▸ **Source passage**:
It’s Complicated: A Guide to Private Equity Fees
Three words are commonly associated with fees related to private funds: onerous, opaque, and complicated. For some prospective investors, the management fees and carried interest charged by the general partnerships that manage these funds can be a turnoff.
So too can the investment time frame; assets can be tied up for seven years or more. For many qualified investors, however, private funds can be worth the trouble.
Private funds can include any illiquid limited partnership structure, such as private equity, real estate, and/or credit. They typically have an investment period of between two to six years, during which time the fund makes investments and draws down capital. This is followed by a harvesting period of two to six years, when the fund liquidates its investments and returns the proceeds to the limited partners.
So, what’s the attraction? Investors who can tolerate the illiquidity and the relatively high fees can be rewarded with relatively high net returns. The private equity market over the past three decades outperformed the S&P 500 Index net of fees by at least 300 basis points annually over 10-, 15-, 20-, and 25-year periods, as illustrated by the chart on page 11. For top quartile funds, the premium was even higher, around 500 basis points annually. In addition, many private fund returns, particularly from private equity and real estate, are relatively tax-efficient, as most are treated as long-term capital gains. In the current low-return environment, there is a compelling case for owning tax-efficient assets with a demonstrated return premium.
Let’s focus on the different components of private funds, highlighting what we believe are the industry’s best practices. The interests of the general partners, or the fund management company, should align to the interests of the limited partners, or the investors.
Typically, general partners charge management fees that range from 1.25% to 2.00% to their limited partners for primary funds. Management fees are generally charged on committed capital. In other words, after the investor makes a commitment to a fund, management fees are charged on the entire commitment amount, regardless of whether the capital is actually drawn or invested. Some funds charge only on invested capital, which lowers the management fees charged to the limited partners, but may incentivize the managers to chase potentially bad deals for the sake of investing capital.
There are two other ways that the general partners can generate money from fund fees, neither of which is well disclosed. Almost all private funds charge an additional administrative fee that transfers selected fund expenses and shared services (including fixed costs such as audit, accounting, and legal) to the limited partners. In contrast to mutual funds (in which these fees are transparent and capped), they tend to be buried in the fund’s private placement memorandums or even undisclosed.
Best practices here are for capped administrative fees in either a hard dollar amount or in basis points of assets under management. They should amount to no more than 0.10% to 0.15% of fund assets.
In addition, private funds often receive other fees from third parties related to the activities of the fund. These can include placement fees, directors’ fees, and transaction fees. Ideally, these additional fees are credited 100% back to the limited partners, reducing the net management fee paid.

▸ **Work task**: Reproduce the part of the private equity fees guide that begins at the words "So, what’s the" and stops after "demonstrated return premium.". The data that follows comes from a separate source unrelated to the text above.

▸ **Data extract**:
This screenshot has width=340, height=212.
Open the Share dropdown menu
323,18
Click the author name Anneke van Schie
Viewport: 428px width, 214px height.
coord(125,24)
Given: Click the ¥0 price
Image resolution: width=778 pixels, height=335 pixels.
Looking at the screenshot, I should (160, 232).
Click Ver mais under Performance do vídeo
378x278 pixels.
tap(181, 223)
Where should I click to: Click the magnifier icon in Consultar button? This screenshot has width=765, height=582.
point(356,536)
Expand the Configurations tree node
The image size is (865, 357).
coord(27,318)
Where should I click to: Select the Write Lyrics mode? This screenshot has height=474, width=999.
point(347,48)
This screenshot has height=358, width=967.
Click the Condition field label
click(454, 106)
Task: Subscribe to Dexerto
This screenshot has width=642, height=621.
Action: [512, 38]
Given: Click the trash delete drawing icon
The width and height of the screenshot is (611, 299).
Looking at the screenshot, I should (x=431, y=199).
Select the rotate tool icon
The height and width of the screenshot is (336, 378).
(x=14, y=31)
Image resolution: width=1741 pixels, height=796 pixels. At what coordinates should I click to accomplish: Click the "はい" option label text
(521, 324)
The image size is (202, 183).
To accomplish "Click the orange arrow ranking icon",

▸ **Solution to this exercise**:
So, what’s the attraction? Investors who can tolerate the illiquidity and the relatively high fees can be rewarded with relatively high net returns. The private equity market over the past three decades outperformed the S&P 500 Index net of fees by at least 300 basis points annually over 10-, 15-, 20-, and 25-year periods, as illustrated by the chart on page 11. For top quartile funds, the premium was even higher, around 500 basis points annually. In addition, many private fund returns, particularly from private equity and real estate, are relatively tax-efficient, as most are treated as long-term capital gains. In the current low-return environment, there is a compelling case for owning tax-efficient assets with a demonstrated return premium.